>>>>
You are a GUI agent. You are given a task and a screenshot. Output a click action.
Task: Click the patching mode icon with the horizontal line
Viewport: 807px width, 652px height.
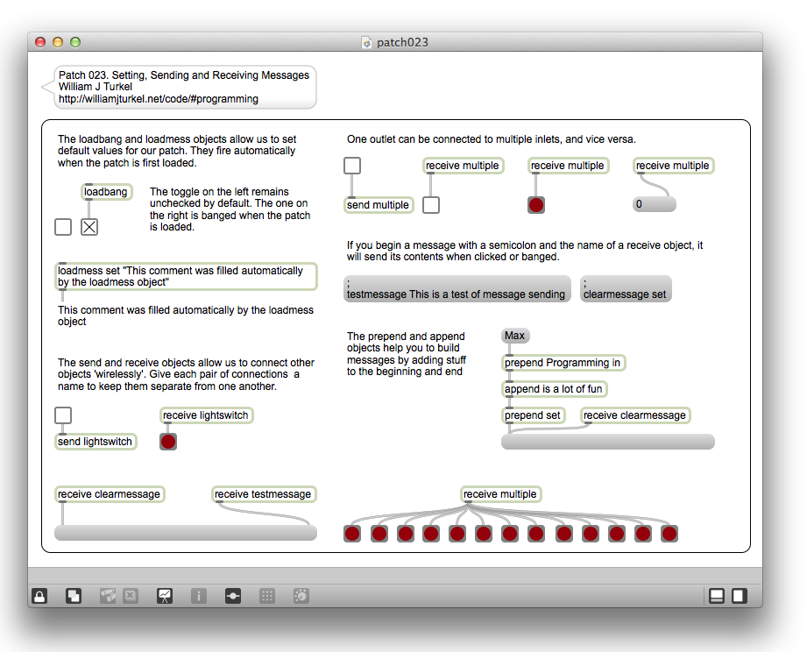[x=233, y=596]
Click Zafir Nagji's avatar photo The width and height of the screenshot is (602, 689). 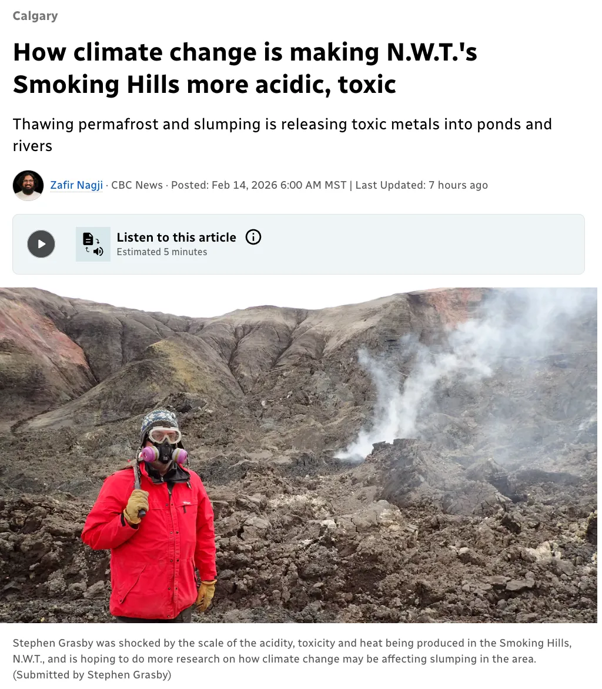tap(28, 185)
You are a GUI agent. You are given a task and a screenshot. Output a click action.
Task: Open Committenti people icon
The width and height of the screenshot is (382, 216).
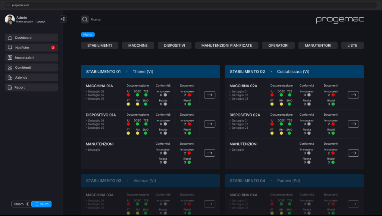pyautogui.click(x=10, y=68)
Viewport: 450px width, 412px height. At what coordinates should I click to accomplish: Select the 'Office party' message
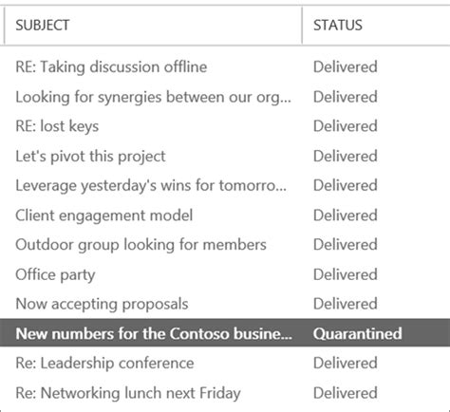[225, 274]
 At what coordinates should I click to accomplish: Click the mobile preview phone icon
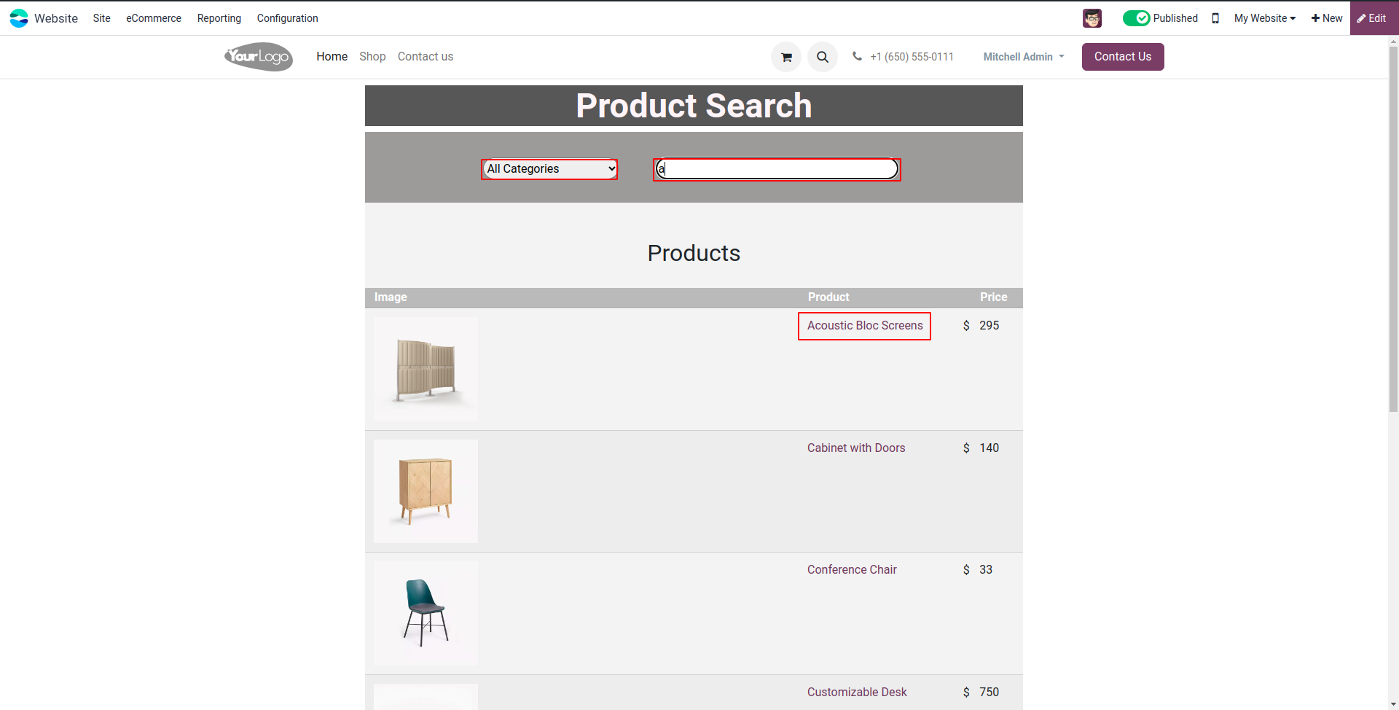pyautogui.click(x=1215, y=18)
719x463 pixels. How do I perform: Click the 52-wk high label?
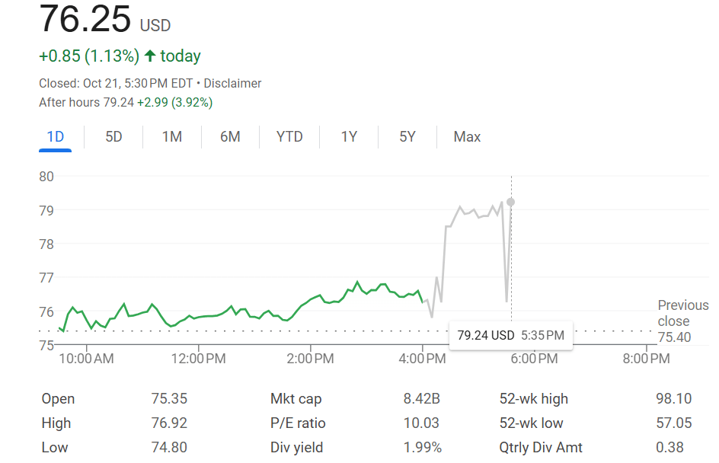pos(534,399)
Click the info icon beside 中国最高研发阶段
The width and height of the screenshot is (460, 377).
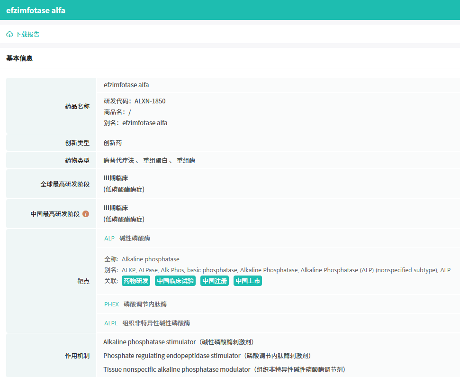pos(86,214)
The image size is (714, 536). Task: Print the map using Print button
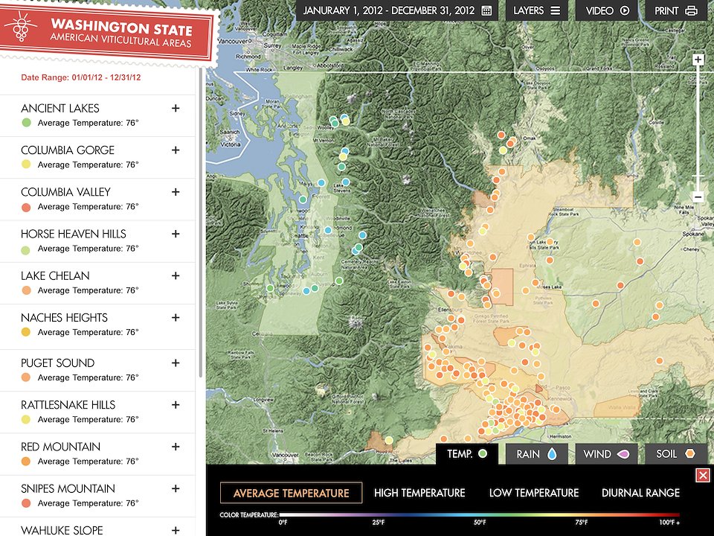pyautogui.click(x=675, y=10)
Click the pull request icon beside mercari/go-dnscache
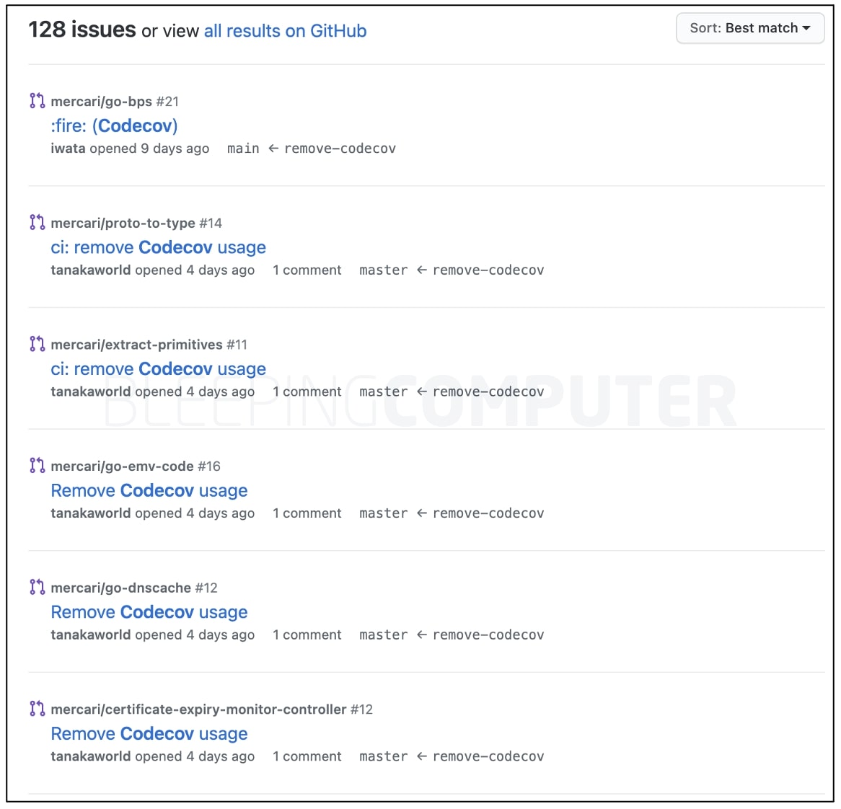Image resolution: width=841 pixels, height=809 pixels. [37, 588]
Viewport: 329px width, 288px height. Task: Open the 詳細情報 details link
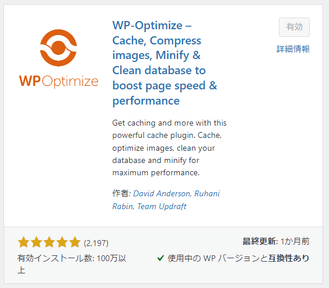pyautogui.click(x=293, y=49)
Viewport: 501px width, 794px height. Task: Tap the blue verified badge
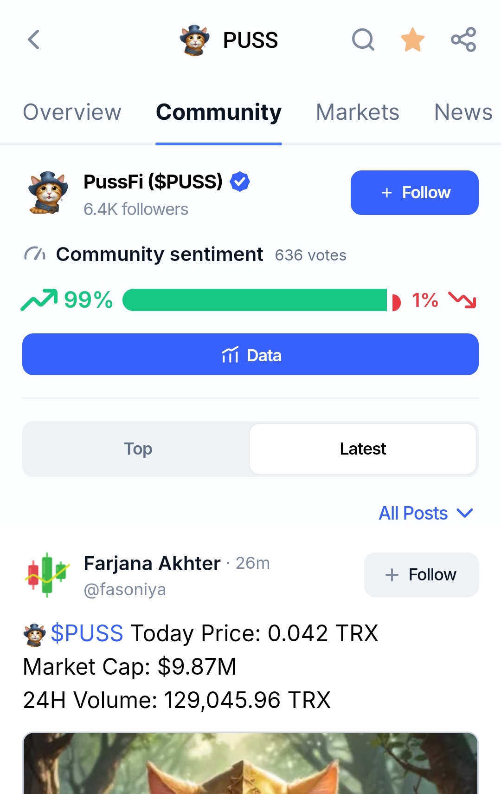coord(240,182)
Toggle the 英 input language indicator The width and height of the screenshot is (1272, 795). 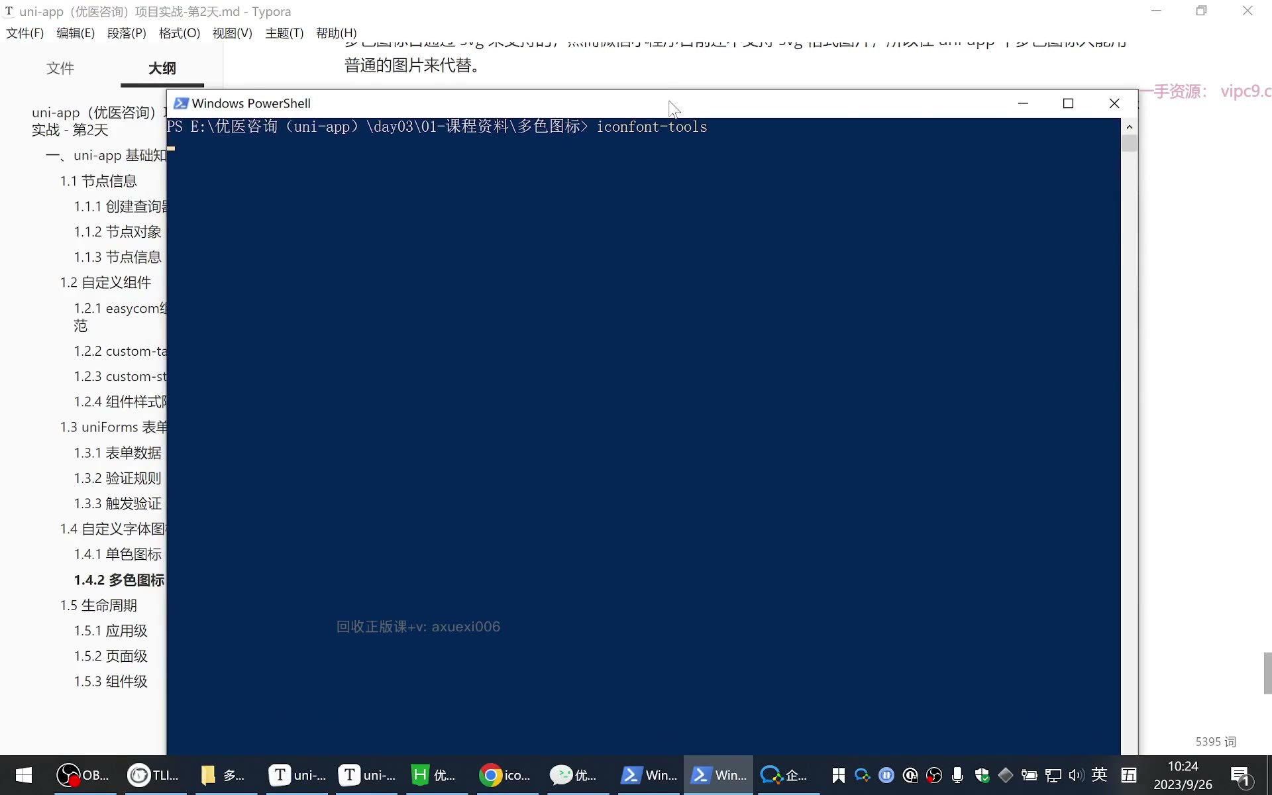click(1100, 774)
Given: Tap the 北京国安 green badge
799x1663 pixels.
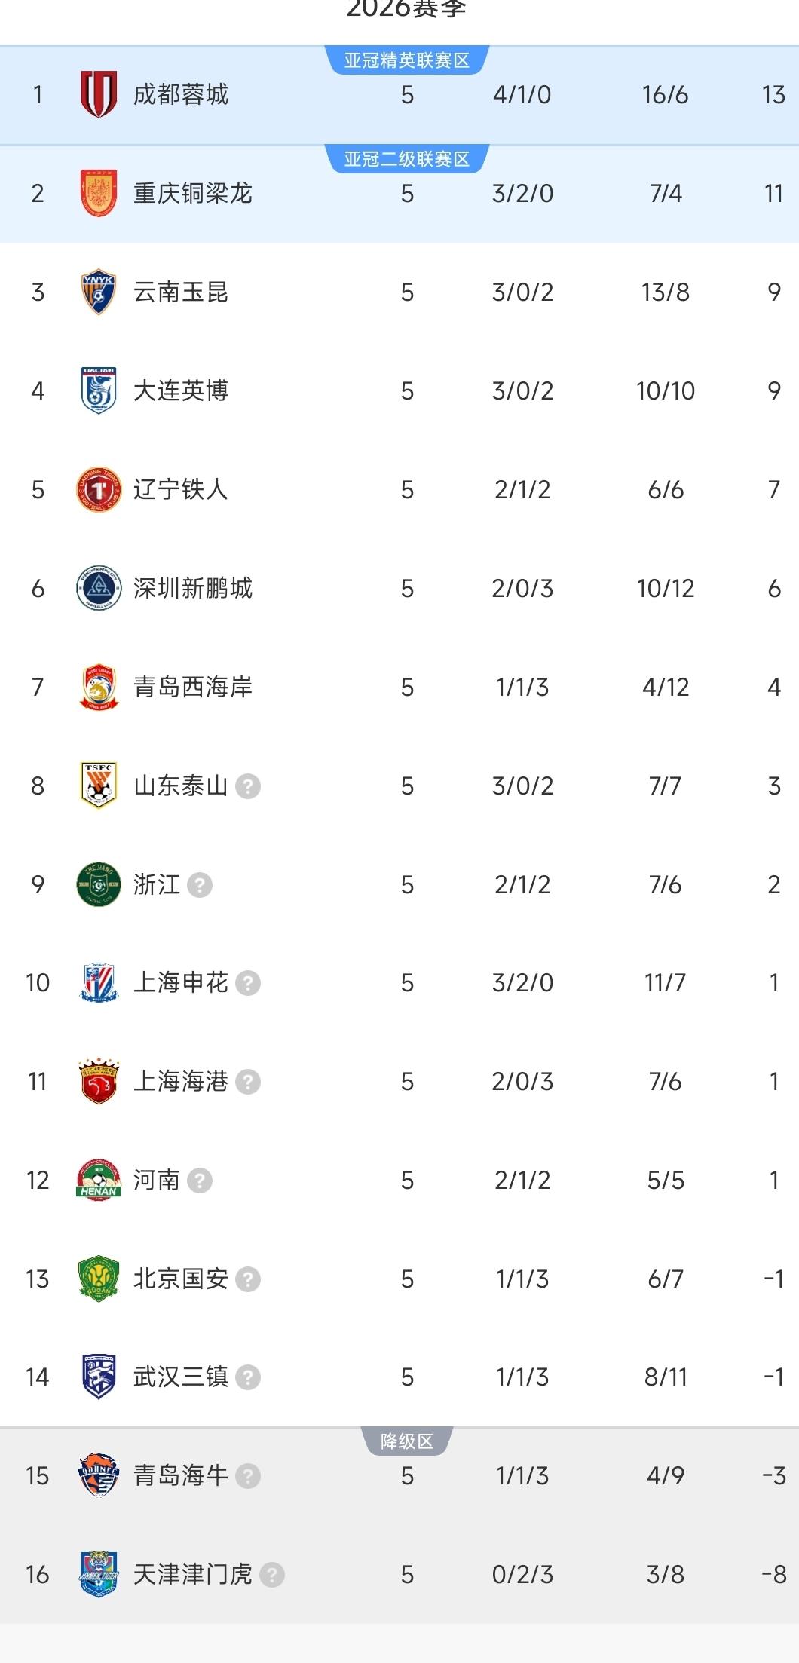Looking at the screenshot, I should pos(99,1279).
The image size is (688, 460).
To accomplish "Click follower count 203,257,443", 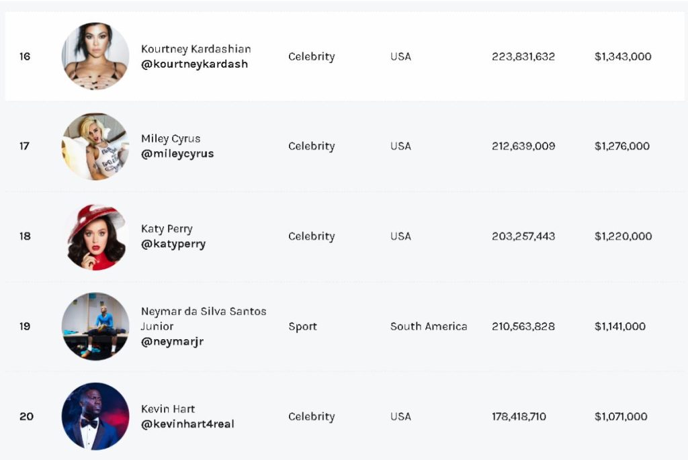I will [523, 236].
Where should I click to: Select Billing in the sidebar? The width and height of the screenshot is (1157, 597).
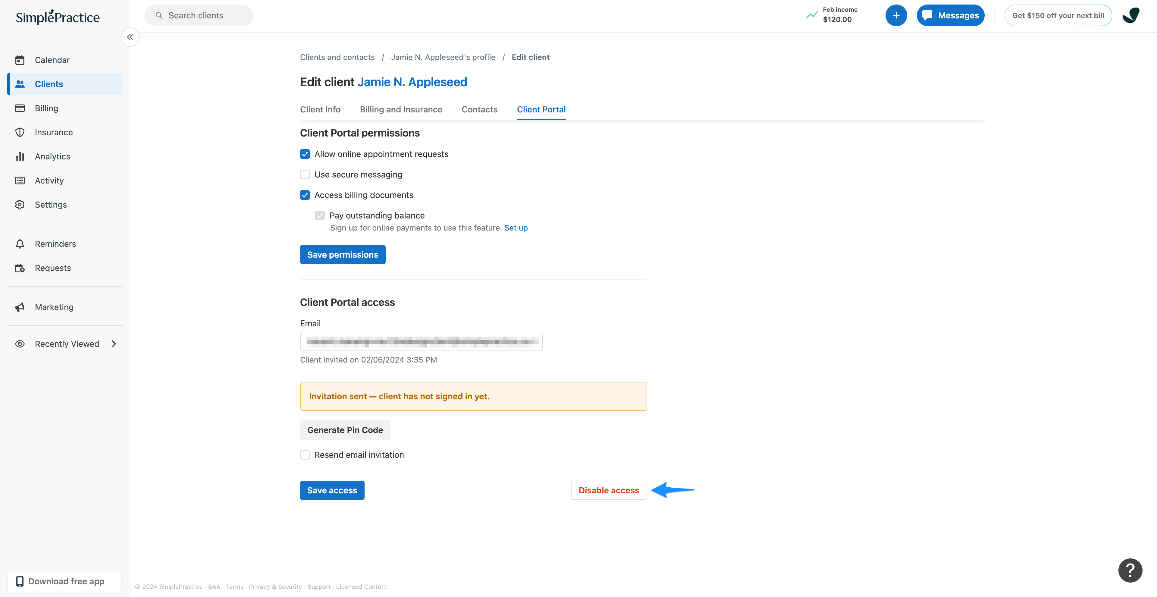[46, 108]
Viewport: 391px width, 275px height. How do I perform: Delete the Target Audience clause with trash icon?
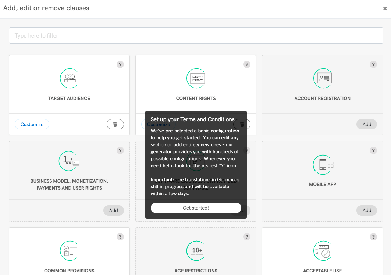tap(115, 125)
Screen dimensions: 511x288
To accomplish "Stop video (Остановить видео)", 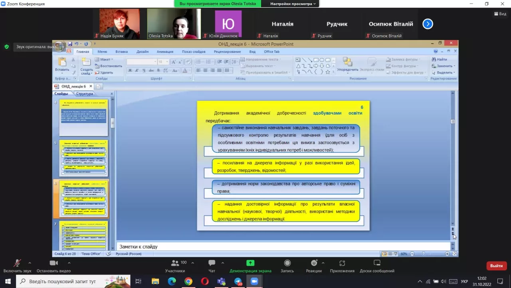I will [53, 263].
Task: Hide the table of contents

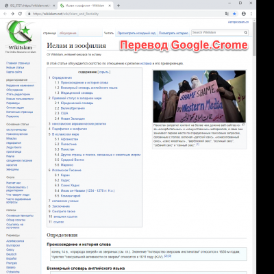Action: click(104, 72)
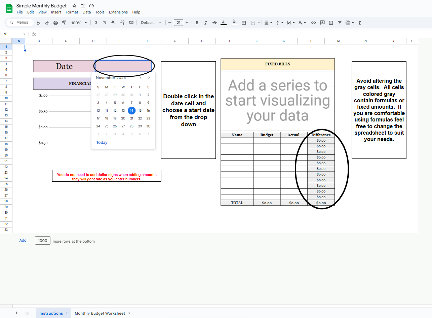The height and width of the screenshot is (318, 432).
Task: Click Today in the date picker
Action: click(x=102, y=142)
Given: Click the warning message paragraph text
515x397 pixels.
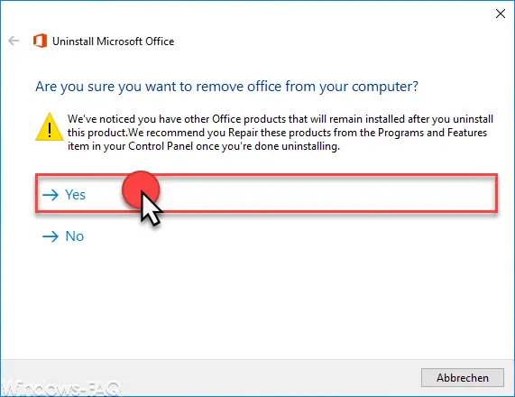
<<<<
- _What to do_
Copy the entries above exactly from the line with "Task: Hide the table of contents" down to their last line, both ends included. Do not copy any pictures.

- _Problem solution_
Task: Hide the table of contents

Action: click(104, 72)
The height and width of the screenshot is (318, 432).
Task: Click Today in the date picker
Action: click(x=102, y=142)
Given: Click the warning message paragraph text
515x397 pixels.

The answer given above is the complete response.